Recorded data

═══

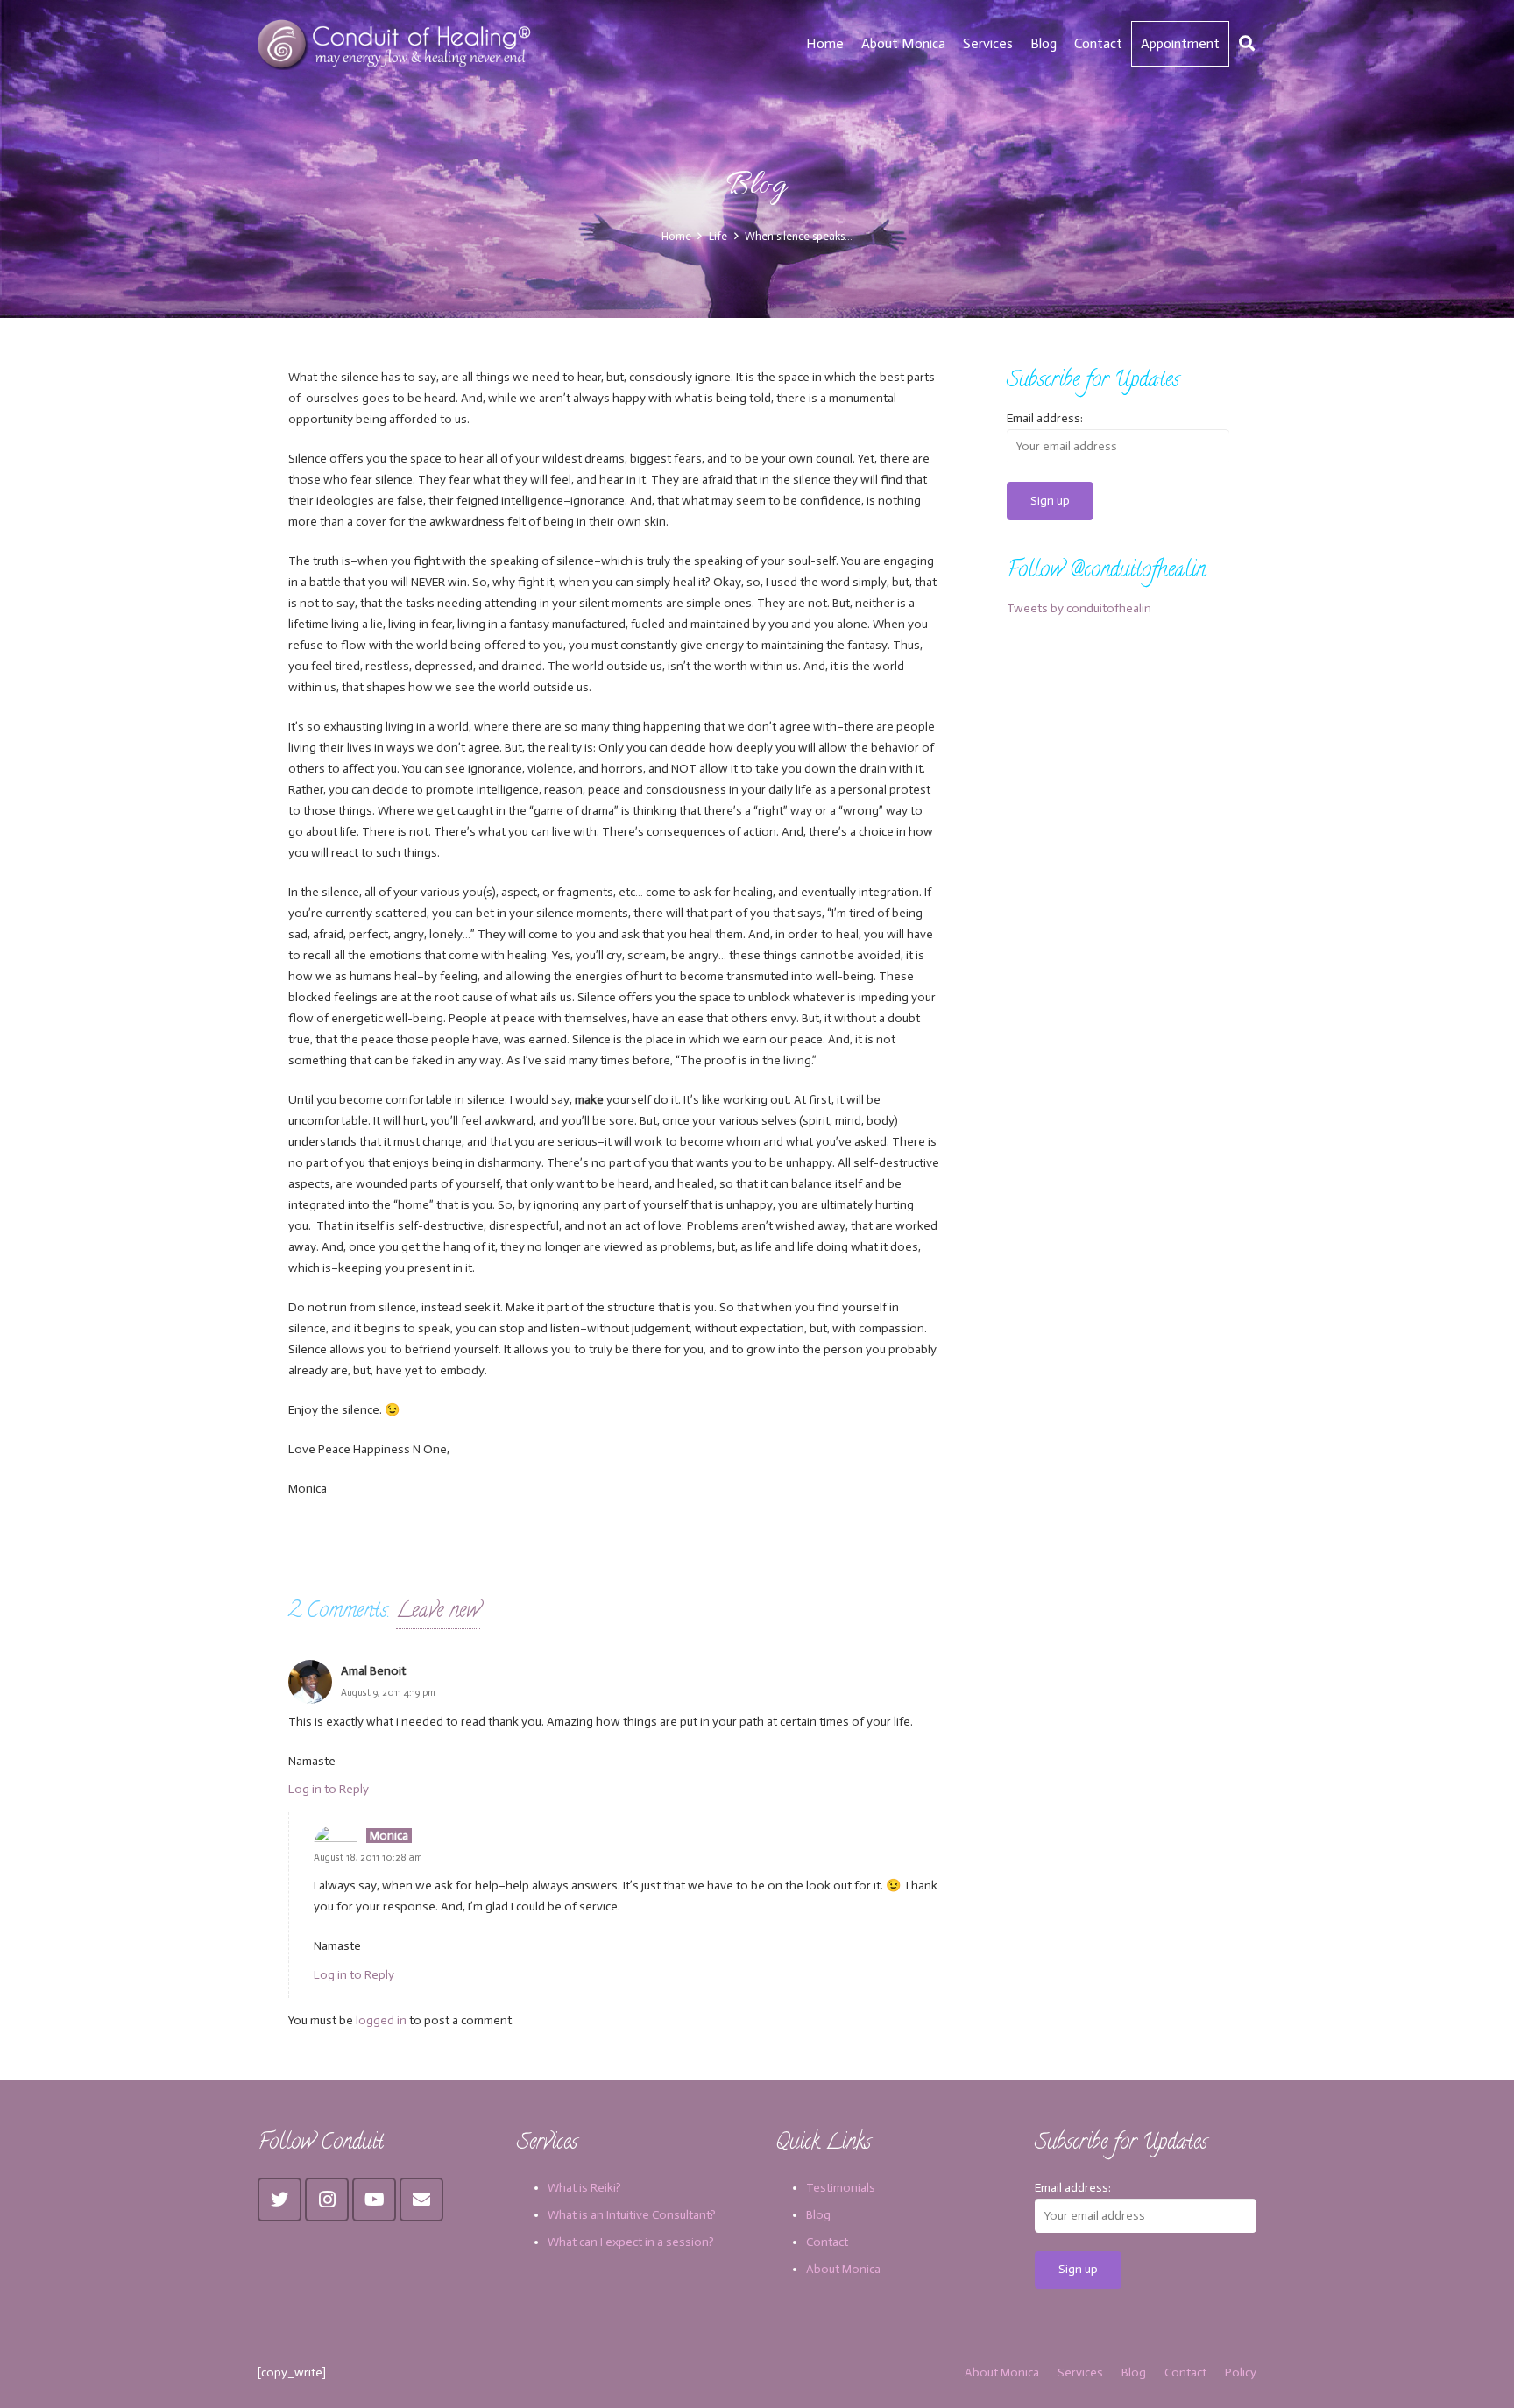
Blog (818, 2214)
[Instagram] (327, 2199)
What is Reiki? (584, 2187)
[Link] (396, 44)
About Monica (843, 2269)
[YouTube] (374, 2199)
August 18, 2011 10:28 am (368, 1857)
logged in (381, 2020)
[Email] (421, 2199)
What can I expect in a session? (631, 2242)
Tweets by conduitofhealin (1079, 608)
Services (1080, 2372)
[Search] (1246, 43)
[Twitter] (279, 2199)
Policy (1240, 2372)
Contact (827, 2242)
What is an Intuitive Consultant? (632, 2214)
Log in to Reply (328, 1789)
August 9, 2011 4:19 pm (388, 1692)
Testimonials (840, 2187)
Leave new (438, 1612)
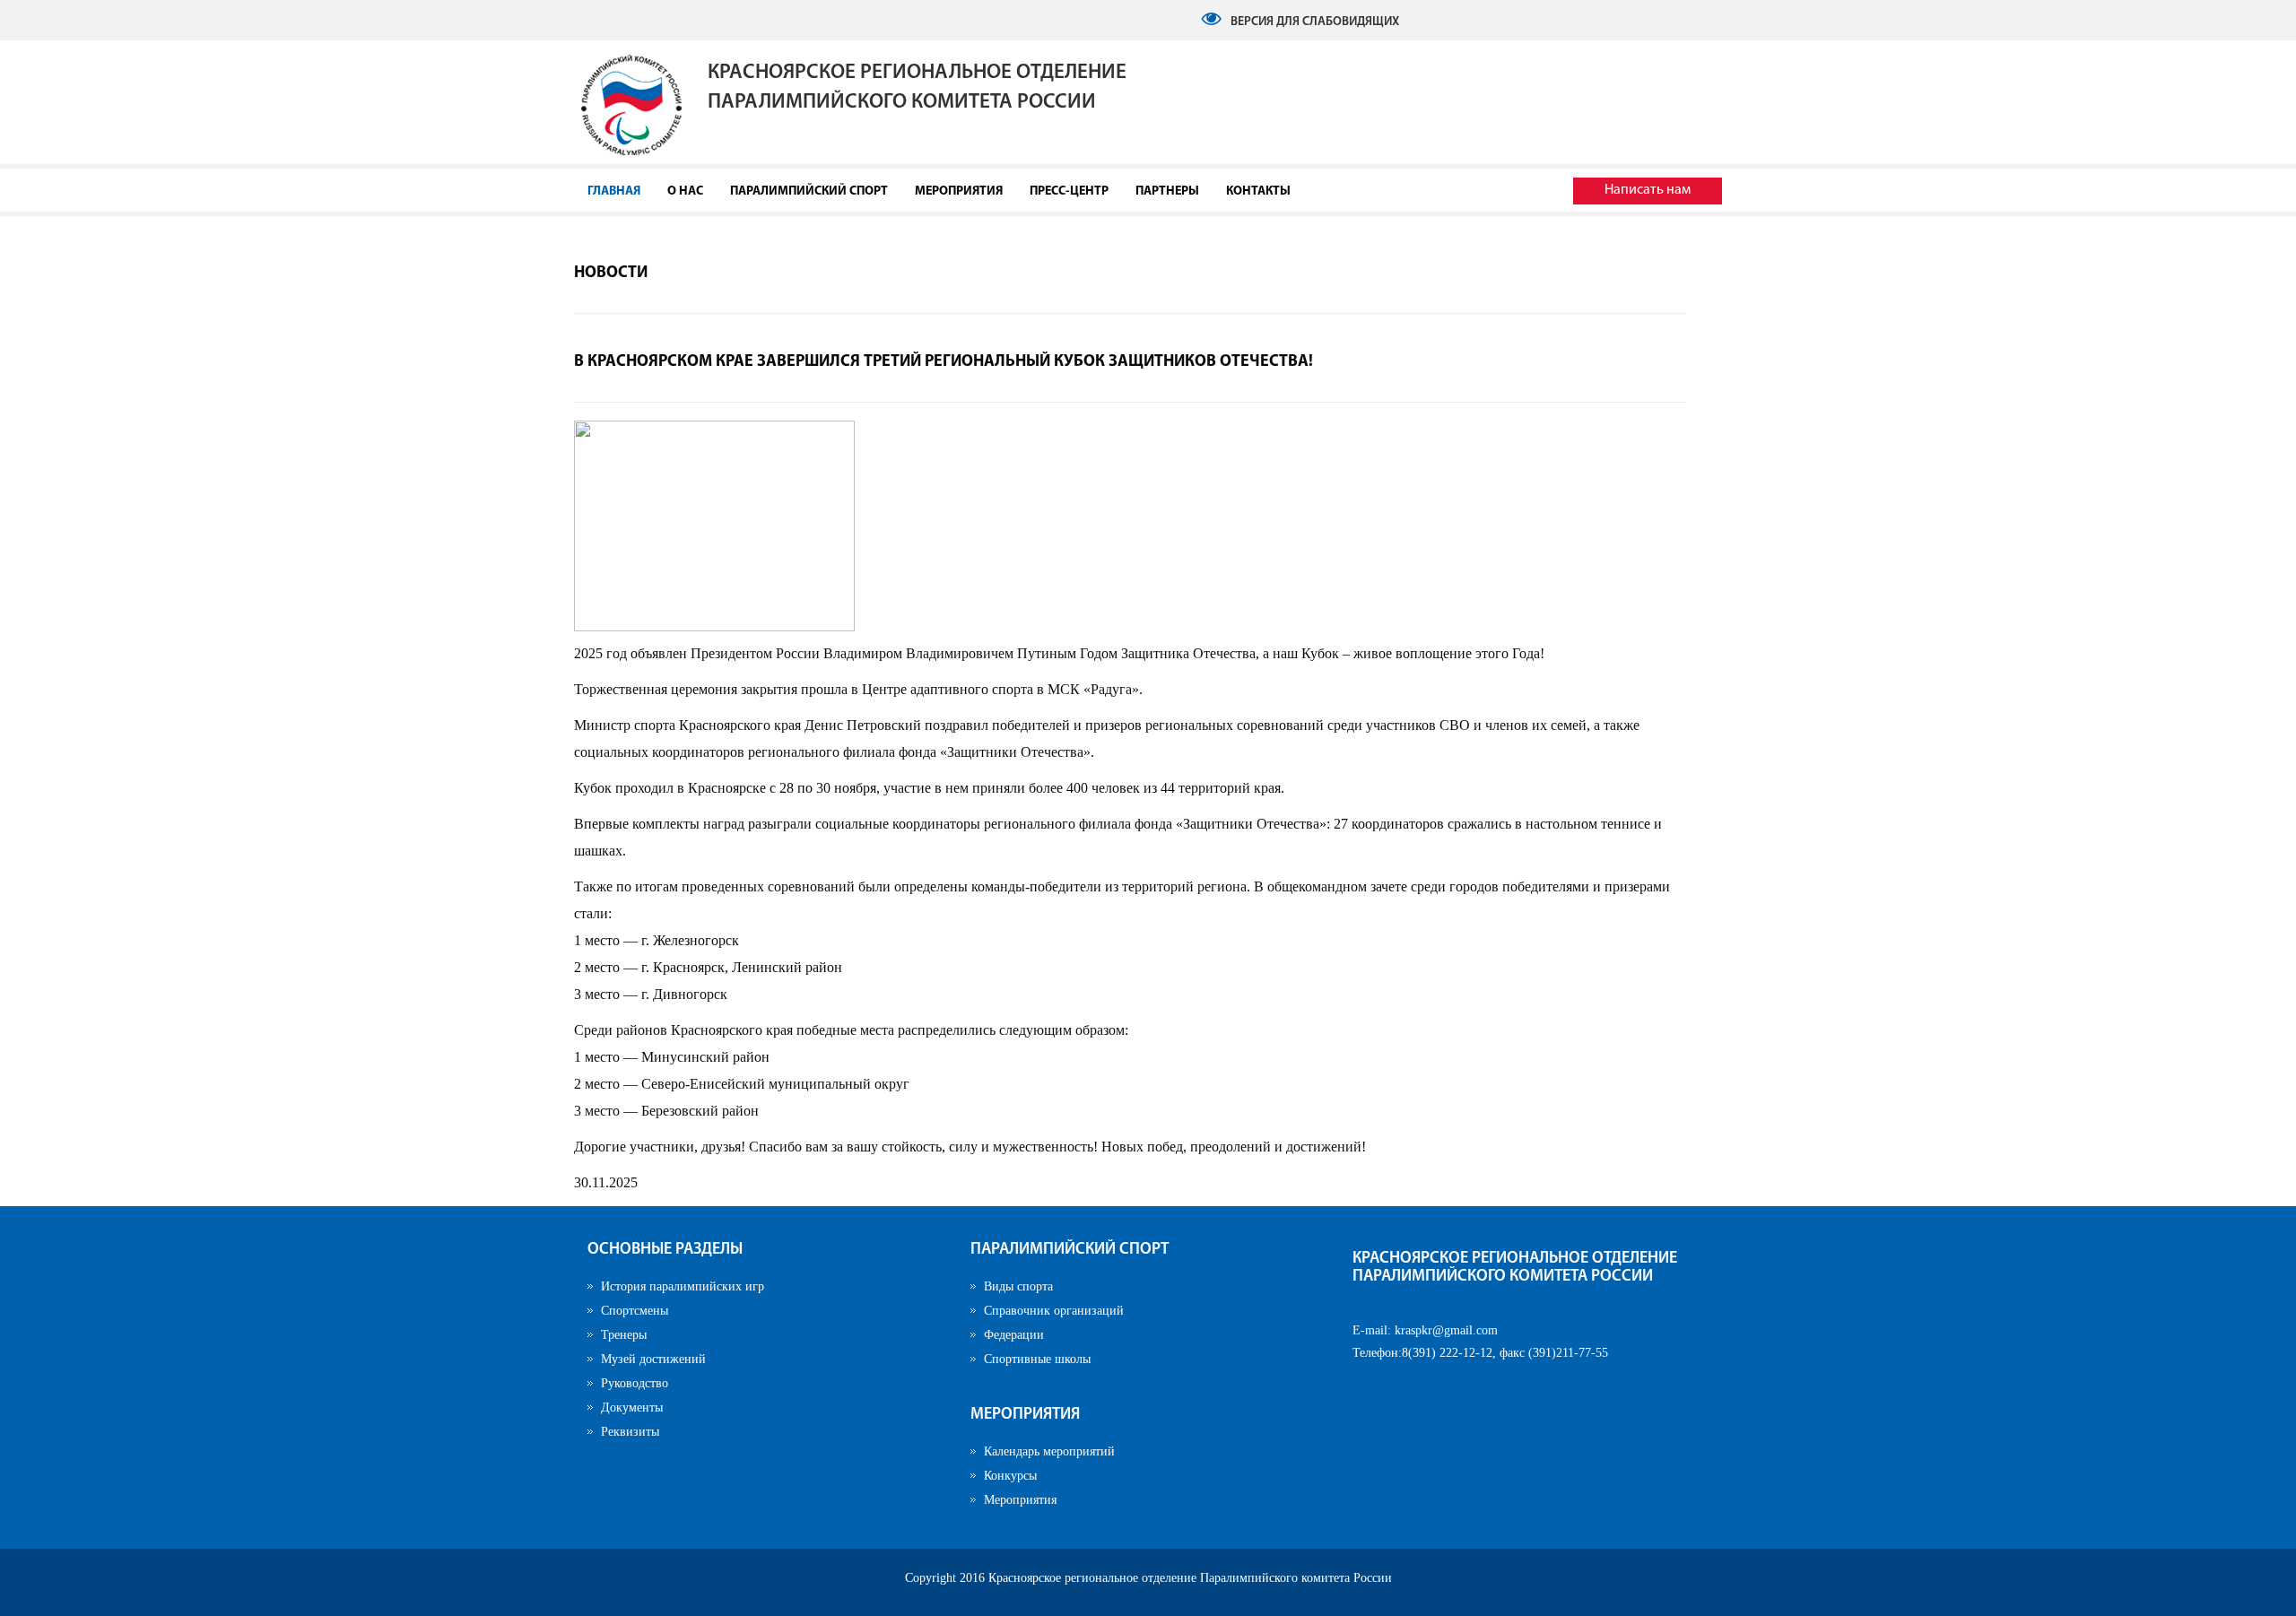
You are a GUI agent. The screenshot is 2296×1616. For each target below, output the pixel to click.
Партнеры (1167, 191)
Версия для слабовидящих (1315, 22)
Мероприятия (959, 191)
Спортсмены (634, 1310)
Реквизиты (630, 1431)
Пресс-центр (1069, 191)
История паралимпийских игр (682, 1286)
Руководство (634, 1383)
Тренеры (624, 1335)
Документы (632, 1407)
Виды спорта (1018, 1286)
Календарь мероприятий (1049, 1451)
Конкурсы (1010, 1475)
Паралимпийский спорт (809, 191)
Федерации (1014, 1335)
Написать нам (1648, 190)
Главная (613, 191)
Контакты (1258, 191)
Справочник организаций (1054, 1310)
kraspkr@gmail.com (1446, 1330)
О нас (685, 191)
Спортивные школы (1037, 1359)
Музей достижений (653, 1359)
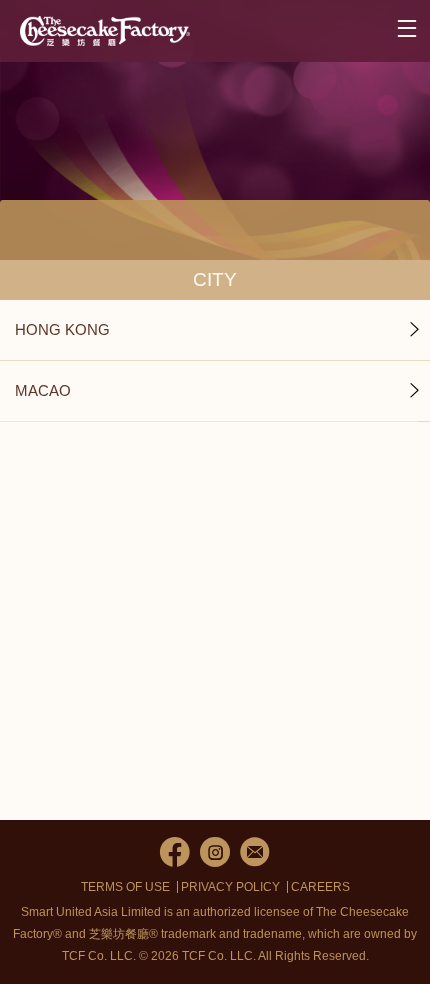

═══

From the data above, copy each line where the string "What" appears.

## Completed task
What is Reiki? (584, 2187)
What can I expect in a session? (631, 2242)
What is an Intuitive Consultant? (632, 2214)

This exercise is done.